CORN:  Corn futures opened higher last night but retreated into the morning break. A close outside of last week’s range of $6.33 to $6.71 1/4 in July corn and $5.20 3/4 to $5.50 3/4 in December futures will set the near-term prices direction Look for underlying support from tightening the underlying supply-and-demand fundamentals. Cordonnier lowered his Brazilian corn crop estimate by 2 MMT, dropping his crop estimate to 95 MMT. Safrinha corn areas received variable precipitation over the weekend. “The rainfall was beneficial for some of the latest planted corn, but it came too late for much of the safrinha corn that had not received a rain for 40-50-60 days.  It will probably be enough to keep the crop from experiencing the ‘worst case scenario’ of 85 MMT, Cordonnier says

SOYBEANS: July beans are leading higher. The bull spread strengthening reflects the tight supply story ahead of the U.S. harvest. The world vegoil markets are rebounding and providing additional support to the soybean market’s rebound away from support at the April lows. Malaysian palm oil prices jumped 3.5% overnight, snapping a four-session decline on Tuesday. Dalian soyoil futures and palm oil futures both gained 1.4% in China overnight.
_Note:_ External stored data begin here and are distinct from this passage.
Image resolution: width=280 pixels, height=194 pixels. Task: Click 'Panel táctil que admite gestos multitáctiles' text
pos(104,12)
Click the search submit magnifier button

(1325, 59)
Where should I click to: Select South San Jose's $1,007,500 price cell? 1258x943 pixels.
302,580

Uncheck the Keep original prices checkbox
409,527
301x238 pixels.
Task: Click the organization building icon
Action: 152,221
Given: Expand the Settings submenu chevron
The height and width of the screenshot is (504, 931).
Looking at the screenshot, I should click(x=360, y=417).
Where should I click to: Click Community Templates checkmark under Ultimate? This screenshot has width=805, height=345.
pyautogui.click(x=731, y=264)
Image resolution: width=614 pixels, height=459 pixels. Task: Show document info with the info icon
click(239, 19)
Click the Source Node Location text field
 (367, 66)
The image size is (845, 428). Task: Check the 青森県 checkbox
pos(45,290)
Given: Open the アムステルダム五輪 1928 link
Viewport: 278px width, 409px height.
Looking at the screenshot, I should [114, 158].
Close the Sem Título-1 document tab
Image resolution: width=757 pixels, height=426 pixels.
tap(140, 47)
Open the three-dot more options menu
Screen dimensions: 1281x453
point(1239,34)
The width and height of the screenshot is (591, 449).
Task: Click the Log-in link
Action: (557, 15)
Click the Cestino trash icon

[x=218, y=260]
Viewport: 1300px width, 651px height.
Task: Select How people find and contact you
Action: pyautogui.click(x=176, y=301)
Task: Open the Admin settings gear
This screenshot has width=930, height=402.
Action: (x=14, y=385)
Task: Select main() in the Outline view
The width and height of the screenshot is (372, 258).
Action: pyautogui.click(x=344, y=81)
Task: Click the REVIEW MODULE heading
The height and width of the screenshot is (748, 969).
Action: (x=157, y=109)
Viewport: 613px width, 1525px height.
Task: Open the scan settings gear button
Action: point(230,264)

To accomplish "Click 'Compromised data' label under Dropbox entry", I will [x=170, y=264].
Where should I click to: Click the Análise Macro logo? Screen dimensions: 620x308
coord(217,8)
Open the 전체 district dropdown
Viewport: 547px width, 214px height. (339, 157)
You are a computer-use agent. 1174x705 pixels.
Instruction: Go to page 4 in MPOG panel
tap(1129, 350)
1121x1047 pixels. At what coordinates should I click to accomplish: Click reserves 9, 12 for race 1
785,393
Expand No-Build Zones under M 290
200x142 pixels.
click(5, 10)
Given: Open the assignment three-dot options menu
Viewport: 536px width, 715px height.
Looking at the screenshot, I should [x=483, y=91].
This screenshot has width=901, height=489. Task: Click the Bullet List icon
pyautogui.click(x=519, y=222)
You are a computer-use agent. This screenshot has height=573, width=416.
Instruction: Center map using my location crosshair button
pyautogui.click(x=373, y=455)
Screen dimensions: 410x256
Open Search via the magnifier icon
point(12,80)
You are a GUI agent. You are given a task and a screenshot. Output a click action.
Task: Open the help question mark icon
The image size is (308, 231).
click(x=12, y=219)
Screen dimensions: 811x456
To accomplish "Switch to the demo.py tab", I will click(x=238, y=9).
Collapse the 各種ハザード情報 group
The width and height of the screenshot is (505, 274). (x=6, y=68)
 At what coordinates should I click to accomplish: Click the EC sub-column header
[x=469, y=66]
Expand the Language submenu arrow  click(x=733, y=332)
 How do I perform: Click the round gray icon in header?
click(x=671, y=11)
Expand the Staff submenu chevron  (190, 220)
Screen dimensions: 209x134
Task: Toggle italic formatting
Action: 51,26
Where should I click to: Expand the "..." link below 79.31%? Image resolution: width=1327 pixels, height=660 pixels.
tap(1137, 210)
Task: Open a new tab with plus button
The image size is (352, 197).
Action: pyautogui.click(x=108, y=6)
WHEAT: Wheat futures are trying to rebound. World buyers are starting to nibble on extending forward coverage, but more will be needed to support the wheat market. Egypt’s GASC yesterday bought 240,000 MT of wheat for August shipment, all coming from Romania. Japan is seeking 125,000 MT of milling wheat in their regular weekly tender, including 64,0000 MT from the U.S. and 61,000 MT from Canada. Algeria has issued an international tender for a nominal 50,000 MT of durum wheat for July shipment. Meanwhile, good soil moisture has many analysts calling for a bumper Australian wheat crop this season. Rains leading up to the April/May planting season were widespread, priming soils for a good start. And the country’s weather bureau says there are 80% odds of above-average rainfall for New South Wales and South Australia over the next three months. Western Australia, the country’s biggest producing state, is expected to receive average rainfall.  

CATTLE: Steady to firm
HOGS: Steady to firm

USDA’s monthly Cold Storage Report showed there were 453.6 million lbs. of beef in frozen storage at the end of April, a 29.4-million-lb. (6.1%) month-to-month drop and a much more aggressive drawdown than the 11.4-million-lb. retreat over the past five years. Beef stocks came in 25.8 million lbs. (5.4%) lighter than last year at this time and 7.8 million lbs. (1.7%) under the five-year average.  Frozen pork stocks climbed 4.2 million lbs. (0.9%) from March to 455.3 million lbs. at the end of April, which was just a fifth of the usual 19.9-million-lb. build during April over the past five years. Pork stocks were 25.5% (156.0 million lbs.) under year-ago levels and 163.8 million lbs. (26.5%) under the five-year average. The pork and beef stocks numbers both speak to pent-up consumer demand as Covid-related restrictions ease. Total red meat stocks stood at 940.6 million lbs., a 17.3% retreat from year-ago and a 2.8% dip from March 31. Total frozen poultry stocks  were down 19.7% from year-ago levels. Chicken stocks were 22.4% under year-ago levels.

CATTLE: Cash cattle traded at an average price of $119.72 last week, basically unchanged from the week prior and a few bucks above June futures.  Early expectations are for more of the same this week, but the market has shown little initial interest in aligning the cash market with futures. The market was encouraged by last week’s uptick in processing, but several more weeks of strong tallies will likely be needed reduce the supply of market-ready supplies and support higher cash cattle prices. Boxed beef values climbed $1.08 (Select) to $2.66 (Choice) to start the week, but movement was light at 99 loads.

HOGSThe pork cutout value climbed $1.35 to start the week, which was well off morning trade that shot the pork cutout $7.43 higher. Movement was lackluster at 226.95 loads. Cash hog bids climbed an average of $2.51 nationally to start the week and lend support to the futures to begin trading this morning.